QOA (Quantum Optical Assembly) is a specialized low-level programming language for quantum, photonic, and hybrid computing environments. Developed in Rust and released under the GPL 3.0 license in mid 2025, QOA is maintained on GitHub and designed as a learing tool to help simulate, and prototype quantum‑optical algorithms and software. QOA allows for Quantum-native programs to be run on conventional CPUs, regardless of architecture type.

Overview

QOA unifies quantum and photonic operations within a single, RISC-inspired assembly framework. Its main components are:

Static typing: QOA enforces static type checking of operands (qubits, modes, classical registers) at compile time, ensuring strict domain correctness and preventing instruction mismatches.

Modular ISA: extensions for qubit gates, photonic transformations, and classical control, allowing flexible instruction sets tailored to different hardware backends.

Simulation engine: software-based emulation of quantum decoherence channels, optical noise, and hybrid logic flows, providing realistic performance estimates and noise characterization.

Audio-driven visualizer: transforms audio signals into sequences of quantum or optical operations and renders synchronized videos that highlight stochastic phenomena and coherent effects.

By abstracting both quantum and optical domains in one language, QOA streamlines the development of hybrid algorithms, supports advanced noise and error‑correction modeling, and enables rapid prototyping of emerging quantum‑optical architectures.

Key features

Hybrid quantum‑optical support: seamless integration of qubit and photon operations for next‑generation co‑processing.

Realistic noise modeling: built-in channels for amplitude damping, depolarization, thermal effects, Kerr nonlinearities, and cross‑phase modulation.

Control flow integration: classical subroutines, loops, and conditionals for complex algorithmic logic alongside quantum/optical instructions.

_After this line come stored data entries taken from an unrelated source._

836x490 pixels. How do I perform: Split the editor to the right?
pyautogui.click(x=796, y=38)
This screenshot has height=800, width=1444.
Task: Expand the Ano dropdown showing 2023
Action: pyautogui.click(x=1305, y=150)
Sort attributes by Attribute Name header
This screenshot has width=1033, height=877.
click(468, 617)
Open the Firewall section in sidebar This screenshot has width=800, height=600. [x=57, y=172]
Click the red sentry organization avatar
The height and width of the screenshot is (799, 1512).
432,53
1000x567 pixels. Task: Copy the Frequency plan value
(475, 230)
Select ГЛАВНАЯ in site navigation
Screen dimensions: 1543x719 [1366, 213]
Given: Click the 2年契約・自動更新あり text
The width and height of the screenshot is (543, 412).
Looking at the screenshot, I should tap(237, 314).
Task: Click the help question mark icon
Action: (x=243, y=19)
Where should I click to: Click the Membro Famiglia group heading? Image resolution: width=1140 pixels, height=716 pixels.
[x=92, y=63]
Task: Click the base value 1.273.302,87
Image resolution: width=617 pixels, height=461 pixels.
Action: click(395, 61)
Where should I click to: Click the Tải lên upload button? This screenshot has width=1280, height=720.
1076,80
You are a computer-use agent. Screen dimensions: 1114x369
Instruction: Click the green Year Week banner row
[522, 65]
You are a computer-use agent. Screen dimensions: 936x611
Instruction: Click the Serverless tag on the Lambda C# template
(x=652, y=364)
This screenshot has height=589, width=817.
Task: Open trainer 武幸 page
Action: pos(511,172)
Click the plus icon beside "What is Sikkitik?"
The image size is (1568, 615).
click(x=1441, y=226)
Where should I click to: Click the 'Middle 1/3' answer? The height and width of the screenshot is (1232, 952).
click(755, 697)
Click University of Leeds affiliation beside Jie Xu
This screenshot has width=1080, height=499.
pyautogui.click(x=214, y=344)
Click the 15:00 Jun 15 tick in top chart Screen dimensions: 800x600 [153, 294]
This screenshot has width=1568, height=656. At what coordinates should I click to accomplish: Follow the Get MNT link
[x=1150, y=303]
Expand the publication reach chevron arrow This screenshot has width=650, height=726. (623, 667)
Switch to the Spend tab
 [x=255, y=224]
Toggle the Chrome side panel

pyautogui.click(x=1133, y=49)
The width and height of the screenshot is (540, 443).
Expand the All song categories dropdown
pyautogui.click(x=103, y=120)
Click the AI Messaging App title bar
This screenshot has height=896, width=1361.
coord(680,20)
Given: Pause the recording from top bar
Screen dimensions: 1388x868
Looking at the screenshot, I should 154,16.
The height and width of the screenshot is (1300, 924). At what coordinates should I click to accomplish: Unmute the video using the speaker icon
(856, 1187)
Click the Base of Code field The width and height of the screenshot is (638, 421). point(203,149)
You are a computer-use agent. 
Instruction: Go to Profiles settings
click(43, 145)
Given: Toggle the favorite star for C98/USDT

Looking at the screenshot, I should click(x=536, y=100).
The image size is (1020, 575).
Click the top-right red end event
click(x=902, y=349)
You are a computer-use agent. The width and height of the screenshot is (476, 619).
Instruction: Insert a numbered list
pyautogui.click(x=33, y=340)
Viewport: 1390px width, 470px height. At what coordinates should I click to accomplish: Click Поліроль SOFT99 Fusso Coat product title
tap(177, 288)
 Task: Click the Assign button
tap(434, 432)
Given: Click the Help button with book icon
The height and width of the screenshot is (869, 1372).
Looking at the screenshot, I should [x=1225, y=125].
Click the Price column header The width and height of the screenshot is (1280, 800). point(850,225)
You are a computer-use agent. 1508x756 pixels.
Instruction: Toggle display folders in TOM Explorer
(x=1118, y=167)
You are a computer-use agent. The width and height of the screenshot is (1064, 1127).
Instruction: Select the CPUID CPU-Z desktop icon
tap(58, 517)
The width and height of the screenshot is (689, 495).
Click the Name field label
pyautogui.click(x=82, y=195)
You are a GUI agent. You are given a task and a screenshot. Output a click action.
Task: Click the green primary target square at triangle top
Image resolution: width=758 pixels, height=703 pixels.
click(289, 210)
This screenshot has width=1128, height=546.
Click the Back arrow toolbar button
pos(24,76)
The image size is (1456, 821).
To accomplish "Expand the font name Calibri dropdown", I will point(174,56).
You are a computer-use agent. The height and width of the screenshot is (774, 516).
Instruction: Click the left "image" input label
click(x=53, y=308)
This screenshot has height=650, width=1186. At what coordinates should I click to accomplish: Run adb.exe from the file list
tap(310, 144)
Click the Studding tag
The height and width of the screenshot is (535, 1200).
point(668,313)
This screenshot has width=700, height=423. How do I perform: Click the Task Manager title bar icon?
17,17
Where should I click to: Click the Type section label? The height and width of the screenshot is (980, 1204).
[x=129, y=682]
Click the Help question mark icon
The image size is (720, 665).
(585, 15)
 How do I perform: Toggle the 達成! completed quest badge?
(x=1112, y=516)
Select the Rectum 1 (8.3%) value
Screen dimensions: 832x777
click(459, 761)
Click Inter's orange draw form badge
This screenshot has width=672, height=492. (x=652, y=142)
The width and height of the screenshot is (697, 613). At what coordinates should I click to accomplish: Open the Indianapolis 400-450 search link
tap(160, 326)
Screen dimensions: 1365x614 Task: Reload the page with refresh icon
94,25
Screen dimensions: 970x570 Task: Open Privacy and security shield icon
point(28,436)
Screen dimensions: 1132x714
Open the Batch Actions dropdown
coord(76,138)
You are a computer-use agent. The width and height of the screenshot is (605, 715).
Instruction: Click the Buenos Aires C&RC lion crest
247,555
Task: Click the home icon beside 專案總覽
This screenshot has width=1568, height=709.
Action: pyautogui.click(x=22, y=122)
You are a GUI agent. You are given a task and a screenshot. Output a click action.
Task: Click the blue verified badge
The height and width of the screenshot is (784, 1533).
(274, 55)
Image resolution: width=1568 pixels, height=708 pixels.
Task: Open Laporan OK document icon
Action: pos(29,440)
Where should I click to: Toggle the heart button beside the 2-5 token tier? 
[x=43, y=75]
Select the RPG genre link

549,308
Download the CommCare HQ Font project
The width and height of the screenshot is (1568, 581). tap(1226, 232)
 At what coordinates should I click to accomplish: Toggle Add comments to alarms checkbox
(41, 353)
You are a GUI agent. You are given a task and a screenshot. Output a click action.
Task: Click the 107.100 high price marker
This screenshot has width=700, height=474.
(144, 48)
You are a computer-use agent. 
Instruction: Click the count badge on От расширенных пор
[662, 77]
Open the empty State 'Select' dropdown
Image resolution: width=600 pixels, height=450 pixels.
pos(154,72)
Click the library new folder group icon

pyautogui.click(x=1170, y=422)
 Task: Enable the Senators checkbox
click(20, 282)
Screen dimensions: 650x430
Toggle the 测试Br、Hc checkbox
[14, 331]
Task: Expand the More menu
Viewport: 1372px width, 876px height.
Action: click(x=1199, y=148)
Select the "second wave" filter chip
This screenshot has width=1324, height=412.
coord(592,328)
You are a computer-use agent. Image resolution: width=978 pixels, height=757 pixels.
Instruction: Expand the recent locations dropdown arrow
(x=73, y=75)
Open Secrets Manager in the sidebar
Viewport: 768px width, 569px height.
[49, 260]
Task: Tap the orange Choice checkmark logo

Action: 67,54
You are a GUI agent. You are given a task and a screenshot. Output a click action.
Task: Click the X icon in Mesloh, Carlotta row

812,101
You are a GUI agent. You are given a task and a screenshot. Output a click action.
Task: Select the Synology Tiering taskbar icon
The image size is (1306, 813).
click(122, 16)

Extensible backends: plugin architecture for hardware APIs (e.g., IonQ, FPGA prototypes) and custom simulators.

Audio visualization: unique module mapping audio waveforms to assembly instructions, generating videos that visualize probabilistic behavior.

History

Since its first release (v0.1.0) in early 2025, QOA has evolved through community-driven contributions. Milestones include:

v0.1.x (Feb. 2025): Initial support for single and two-qubit gates, basic photon operations, and measurement primitives.

v0.2.0 (April 2025): Addition of structured control flow, subroutines, enhanced noise channels, and preliminary hardware API connectors.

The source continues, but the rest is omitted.